4. At games, everyone must have their temperature checked. That includes fans, students, officials, medical staff, coaches, players, members of the media — everybody in the facility. No exceptions. Those with a temperature greater than 100.4 degrees will be turned away.
5. Schools are encouraged to limit game attendance to a number that will allow physical and social distancing. The TSSAA is encouraging 1/4 to 1/3 capacity.
6. Concessions are discouraged.
7. All coaches must complete the NFHS online COVID-19 course.
8. All fans must wear masks.
Let me repeat that last one. ALL FANS MUST WEAR MASKS. So, if you want to see a game, you will wear a mask or hope that it is on TV.
Just this week, I’ve heard of some ugly incidents as more and more places are requiring masks. People showing up and refusing to wear a mask.
Folks, just like speed limits, child restraints in cars and seat belts, this is not an infringement on your personal rights, this is for the safety of yourself and others. That minimum-wage worker at the door of your favorite store is just enforcing the rules, doing their job. The volunteer worker at the game you want to attend just has a job to do.
But here’s the thing — if you want those games to occur, you will follow those rules and you will follow those rules and more at home. Just think about the impact of even just one athlete on a team testing positive for COVID-19.
Our goal, as the athletic trainers serving these teams, is to have zero cases of COVID-19. Zero. To that end, we will strictly enforce hand washing, temperature checks and any other method we can find to detect sick athletes. As much as we can, we will encourage the use of masks, physical distancing and sanitary practices.
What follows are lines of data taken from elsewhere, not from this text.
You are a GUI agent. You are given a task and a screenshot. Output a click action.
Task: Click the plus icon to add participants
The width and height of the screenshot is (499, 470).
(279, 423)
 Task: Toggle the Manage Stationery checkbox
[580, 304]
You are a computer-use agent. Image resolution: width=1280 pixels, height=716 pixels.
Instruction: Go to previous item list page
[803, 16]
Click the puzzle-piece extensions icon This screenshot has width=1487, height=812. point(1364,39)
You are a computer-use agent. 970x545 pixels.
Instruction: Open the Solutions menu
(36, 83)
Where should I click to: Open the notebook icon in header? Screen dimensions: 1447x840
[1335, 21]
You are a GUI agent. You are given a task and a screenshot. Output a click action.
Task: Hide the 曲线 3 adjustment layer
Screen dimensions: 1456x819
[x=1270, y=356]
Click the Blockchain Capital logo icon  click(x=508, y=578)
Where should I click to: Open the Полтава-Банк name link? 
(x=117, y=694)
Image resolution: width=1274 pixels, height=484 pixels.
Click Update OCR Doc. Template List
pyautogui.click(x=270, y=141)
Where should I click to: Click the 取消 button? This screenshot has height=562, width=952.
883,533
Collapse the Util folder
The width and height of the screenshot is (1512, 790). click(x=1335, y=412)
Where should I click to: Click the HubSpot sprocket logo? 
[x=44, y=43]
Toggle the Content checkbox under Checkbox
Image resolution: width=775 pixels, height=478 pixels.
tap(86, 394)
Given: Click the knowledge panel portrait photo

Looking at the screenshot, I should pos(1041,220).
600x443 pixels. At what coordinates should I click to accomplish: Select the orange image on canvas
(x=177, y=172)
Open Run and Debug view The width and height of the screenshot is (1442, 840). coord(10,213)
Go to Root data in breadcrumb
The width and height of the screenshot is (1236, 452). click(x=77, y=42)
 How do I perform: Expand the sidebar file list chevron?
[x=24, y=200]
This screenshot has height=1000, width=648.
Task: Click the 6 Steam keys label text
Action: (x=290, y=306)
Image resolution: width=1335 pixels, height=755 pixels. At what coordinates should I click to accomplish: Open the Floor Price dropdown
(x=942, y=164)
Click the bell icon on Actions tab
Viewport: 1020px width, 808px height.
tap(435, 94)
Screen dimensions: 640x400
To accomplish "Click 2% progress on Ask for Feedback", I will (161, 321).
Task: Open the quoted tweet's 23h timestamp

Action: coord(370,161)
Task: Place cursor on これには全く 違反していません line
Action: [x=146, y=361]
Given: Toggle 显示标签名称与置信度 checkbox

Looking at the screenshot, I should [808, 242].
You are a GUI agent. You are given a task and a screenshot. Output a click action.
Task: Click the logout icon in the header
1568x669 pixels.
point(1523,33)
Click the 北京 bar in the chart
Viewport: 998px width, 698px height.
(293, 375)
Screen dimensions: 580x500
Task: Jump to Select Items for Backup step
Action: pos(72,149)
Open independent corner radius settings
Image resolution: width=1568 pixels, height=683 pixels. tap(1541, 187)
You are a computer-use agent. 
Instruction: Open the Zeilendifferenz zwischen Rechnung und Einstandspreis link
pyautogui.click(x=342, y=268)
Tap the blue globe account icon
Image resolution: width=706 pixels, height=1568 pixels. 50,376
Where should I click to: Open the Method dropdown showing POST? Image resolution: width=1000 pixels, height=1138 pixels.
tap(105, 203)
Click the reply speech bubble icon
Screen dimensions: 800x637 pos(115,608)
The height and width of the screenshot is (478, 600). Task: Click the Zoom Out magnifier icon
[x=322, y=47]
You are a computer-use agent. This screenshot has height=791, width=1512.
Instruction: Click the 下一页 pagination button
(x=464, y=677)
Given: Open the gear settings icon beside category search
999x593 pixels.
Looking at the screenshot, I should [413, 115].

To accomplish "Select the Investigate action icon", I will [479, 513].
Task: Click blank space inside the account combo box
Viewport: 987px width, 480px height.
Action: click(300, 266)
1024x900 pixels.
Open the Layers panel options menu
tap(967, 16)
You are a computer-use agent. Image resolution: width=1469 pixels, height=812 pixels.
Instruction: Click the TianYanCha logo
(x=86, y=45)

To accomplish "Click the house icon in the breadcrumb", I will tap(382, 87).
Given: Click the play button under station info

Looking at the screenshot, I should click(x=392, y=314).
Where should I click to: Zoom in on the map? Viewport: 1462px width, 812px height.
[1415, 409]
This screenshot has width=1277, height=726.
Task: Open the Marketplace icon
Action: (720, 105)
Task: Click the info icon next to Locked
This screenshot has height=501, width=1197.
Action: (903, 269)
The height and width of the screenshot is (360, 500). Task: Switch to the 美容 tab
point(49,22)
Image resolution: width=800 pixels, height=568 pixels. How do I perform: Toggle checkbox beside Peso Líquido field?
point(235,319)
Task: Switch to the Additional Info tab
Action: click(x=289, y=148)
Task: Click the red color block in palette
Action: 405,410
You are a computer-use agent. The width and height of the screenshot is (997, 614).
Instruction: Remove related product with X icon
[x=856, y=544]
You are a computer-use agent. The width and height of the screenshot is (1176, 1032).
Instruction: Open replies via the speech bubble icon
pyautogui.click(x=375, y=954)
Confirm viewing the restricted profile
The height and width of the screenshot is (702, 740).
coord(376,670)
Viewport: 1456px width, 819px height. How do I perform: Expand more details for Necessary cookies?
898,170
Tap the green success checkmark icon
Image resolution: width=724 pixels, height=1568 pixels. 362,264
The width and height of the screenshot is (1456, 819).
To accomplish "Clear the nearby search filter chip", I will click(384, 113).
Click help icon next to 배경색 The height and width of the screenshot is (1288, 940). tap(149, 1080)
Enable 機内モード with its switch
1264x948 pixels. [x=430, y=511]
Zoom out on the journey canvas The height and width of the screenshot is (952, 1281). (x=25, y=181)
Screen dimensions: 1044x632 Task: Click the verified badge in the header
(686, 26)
But zero cases is an impossible goal. The virus is too prevalent now, and here’s where you come in. It is your responsibility to keep those athletes healthy and safe. Family, friends, pretty much everyone in the community. That means you do those same things: wash your hands, practice social distancing, wear a mask.
I’m not arguing the mask thing.
Science says it helps. Politicians say maybe. Your neighbor says you’re infringing on their rights. I’m wearing a mask.
Some are saying that it really isn’t that dangerous (“no worse than the flu”). Hogwash. You can say that until someone you know dies.
Until it touches you in some way, you can believe that.
Then you will know better.
If we are going to keep our kids safe as they return to school and our athletes safe as they return to sports, then it will take all of us doing all we can do.